Party politics evolve slowly, but it's difficult to get two parties to actually switch places like the Republicans and Democrats did, because most of the time this involves both of them having to pass through a middle ground - the OTL switch of the Reps and Dems on "social issues" was mostly the result of the Dixiecrats placing so much import on [lack of] Civil Rights, and the Republican leadership's decision to take advantage of the situation and court them heavily (the famous "Southern Strategy").
But it's harder to abruptly about-face on economic policy, which is more universal and fundamental to both parties (at least, historically). Without yet touching on history, I would see the process as likely going something like:
1. Republicans start getting more and more economically left, Democrats remain there, American economic discourse and policy just starts migrating leftwards
2. American economic policy is now broadly leftish
3. In response to some internal pressures, the Democrats start shifting liberal economically, until eventually they're roughly where modern Republicans are and the polarity is switched
Or, of course, it could go the other way around.
I think we actually almost saw something like this. The 90s saw Clinton leading the Democratic Party to more and more liberal economics with a general feeling of deregulation and free trade (specifically, for example, NAFTA and the repeal of Glass-Steagall). Starting under the Tea Party, the Republicans began changing from a party controlled by its Rockefeller-type magnate overlords into a much more populist party.
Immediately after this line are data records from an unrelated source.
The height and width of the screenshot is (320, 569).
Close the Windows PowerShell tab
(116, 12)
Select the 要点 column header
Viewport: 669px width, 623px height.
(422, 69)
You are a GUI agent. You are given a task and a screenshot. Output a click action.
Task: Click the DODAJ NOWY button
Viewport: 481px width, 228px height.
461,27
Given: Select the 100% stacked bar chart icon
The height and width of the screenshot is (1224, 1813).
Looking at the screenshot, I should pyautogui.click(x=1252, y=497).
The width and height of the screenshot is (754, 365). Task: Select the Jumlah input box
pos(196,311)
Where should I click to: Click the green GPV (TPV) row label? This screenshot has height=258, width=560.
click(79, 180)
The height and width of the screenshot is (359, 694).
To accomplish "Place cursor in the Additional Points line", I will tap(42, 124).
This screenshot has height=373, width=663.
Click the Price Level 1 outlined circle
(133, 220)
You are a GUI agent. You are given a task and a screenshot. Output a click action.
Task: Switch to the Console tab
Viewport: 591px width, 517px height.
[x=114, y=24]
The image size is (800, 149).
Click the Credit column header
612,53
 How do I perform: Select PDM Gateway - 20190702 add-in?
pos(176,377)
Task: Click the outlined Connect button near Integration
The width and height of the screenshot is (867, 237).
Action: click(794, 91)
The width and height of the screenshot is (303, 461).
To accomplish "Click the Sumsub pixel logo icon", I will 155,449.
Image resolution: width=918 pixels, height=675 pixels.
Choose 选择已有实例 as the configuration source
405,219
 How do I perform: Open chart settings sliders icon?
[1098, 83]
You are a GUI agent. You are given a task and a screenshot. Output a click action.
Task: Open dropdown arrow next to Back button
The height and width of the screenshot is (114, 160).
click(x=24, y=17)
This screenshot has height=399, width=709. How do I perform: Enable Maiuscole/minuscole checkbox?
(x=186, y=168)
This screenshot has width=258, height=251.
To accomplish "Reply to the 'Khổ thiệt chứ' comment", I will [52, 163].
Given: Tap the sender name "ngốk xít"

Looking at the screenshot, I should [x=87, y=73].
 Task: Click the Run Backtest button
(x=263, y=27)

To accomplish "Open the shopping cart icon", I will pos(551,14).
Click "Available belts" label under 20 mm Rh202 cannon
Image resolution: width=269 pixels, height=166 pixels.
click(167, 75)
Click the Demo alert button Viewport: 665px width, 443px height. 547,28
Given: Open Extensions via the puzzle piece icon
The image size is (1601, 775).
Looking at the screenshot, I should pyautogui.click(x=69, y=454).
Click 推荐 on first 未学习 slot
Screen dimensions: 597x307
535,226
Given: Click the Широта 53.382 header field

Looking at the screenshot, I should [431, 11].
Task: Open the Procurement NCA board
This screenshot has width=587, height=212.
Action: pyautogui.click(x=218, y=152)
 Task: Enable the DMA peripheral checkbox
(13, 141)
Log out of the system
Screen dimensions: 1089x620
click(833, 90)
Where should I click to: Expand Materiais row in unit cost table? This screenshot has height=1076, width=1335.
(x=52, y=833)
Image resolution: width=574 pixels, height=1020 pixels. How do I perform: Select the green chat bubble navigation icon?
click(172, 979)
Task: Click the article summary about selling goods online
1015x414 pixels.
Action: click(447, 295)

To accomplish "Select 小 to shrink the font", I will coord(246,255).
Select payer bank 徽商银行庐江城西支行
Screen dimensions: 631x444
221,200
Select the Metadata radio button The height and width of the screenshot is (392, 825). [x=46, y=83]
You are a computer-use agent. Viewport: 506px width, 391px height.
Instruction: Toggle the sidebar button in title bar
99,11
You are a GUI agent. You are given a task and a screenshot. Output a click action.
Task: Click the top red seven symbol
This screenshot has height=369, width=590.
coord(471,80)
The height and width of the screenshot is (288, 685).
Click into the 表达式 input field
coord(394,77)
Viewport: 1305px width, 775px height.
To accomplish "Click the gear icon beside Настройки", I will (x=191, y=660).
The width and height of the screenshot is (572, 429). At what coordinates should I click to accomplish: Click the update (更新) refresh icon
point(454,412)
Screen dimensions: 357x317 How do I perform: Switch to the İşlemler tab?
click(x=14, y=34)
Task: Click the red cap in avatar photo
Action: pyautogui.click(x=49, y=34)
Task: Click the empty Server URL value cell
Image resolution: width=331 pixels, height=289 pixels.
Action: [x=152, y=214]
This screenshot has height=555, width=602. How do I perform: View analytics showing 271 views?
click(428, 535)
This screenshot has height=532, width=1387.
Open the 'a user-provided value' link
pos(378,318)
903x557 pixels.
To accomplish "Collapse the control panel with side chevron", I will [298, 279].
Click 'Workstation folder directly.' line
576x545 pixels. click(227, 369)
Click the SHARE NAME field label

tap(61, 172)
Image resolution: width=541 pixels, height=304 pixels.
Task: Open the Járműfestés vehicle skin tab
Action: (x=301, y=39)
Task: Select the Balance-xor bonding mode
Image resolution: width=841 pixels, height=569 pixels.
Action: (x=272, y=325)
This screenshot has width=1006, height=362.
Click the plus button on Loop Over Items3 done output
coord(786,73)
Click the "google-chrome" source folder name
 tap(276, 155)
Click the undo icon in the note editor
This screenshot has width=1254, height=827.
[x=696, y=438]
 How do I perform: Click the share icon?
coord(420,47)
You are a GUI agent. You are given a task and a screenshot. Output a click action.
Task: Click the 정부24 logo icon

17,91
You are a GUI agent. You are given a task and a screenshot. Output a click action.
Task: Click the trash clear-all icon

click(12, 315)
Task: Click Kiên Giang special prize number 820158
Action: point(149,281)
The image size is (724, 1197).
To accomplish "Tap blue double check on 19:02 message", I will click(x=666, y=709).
While OTL saw the rise of the Tea Party linked pretty closely to Obama, the rise of the populist core of the Republican Party was actually a long time coming and would likely have occurred during tough economic times regardless of the particular president.
So let's say something like, Gore wins in 2000 and continues the Democratic Party's push towards increasing liberalization. Environmental laws stay on the books, but free trade and unregulated markets are the names of the games, and enthusiasm for free trade as China starts taking jobs from even formerly secure manufacturing sectors like technology eventually causes some unions to get angry. Unions start to break with the Democratic Party, and the Republicans are smart enough to figure out a way to court them. As the Democrats continue to push "right" economically, poor white Republicans, led by the new unions and nativists, start agitating to protect American jobs. The housing bubble, which was gonna pop no matter who was president, does so, and lower-middle and middle-middle class white Americans are the biggest victims (as OTL), and a grass-roots Tea-Party like group starts calling to protect good Americans from Wall Street predators (it's more credible than the Tea Party, though, because there's no way to accuse it of being racist or hate-driven).
When the dust settles by 2015 or 2020, we get the seemingly paradoxical positions whereby the Republicans call for less taxation but more regulation and the Democrats more taxation but less regulation.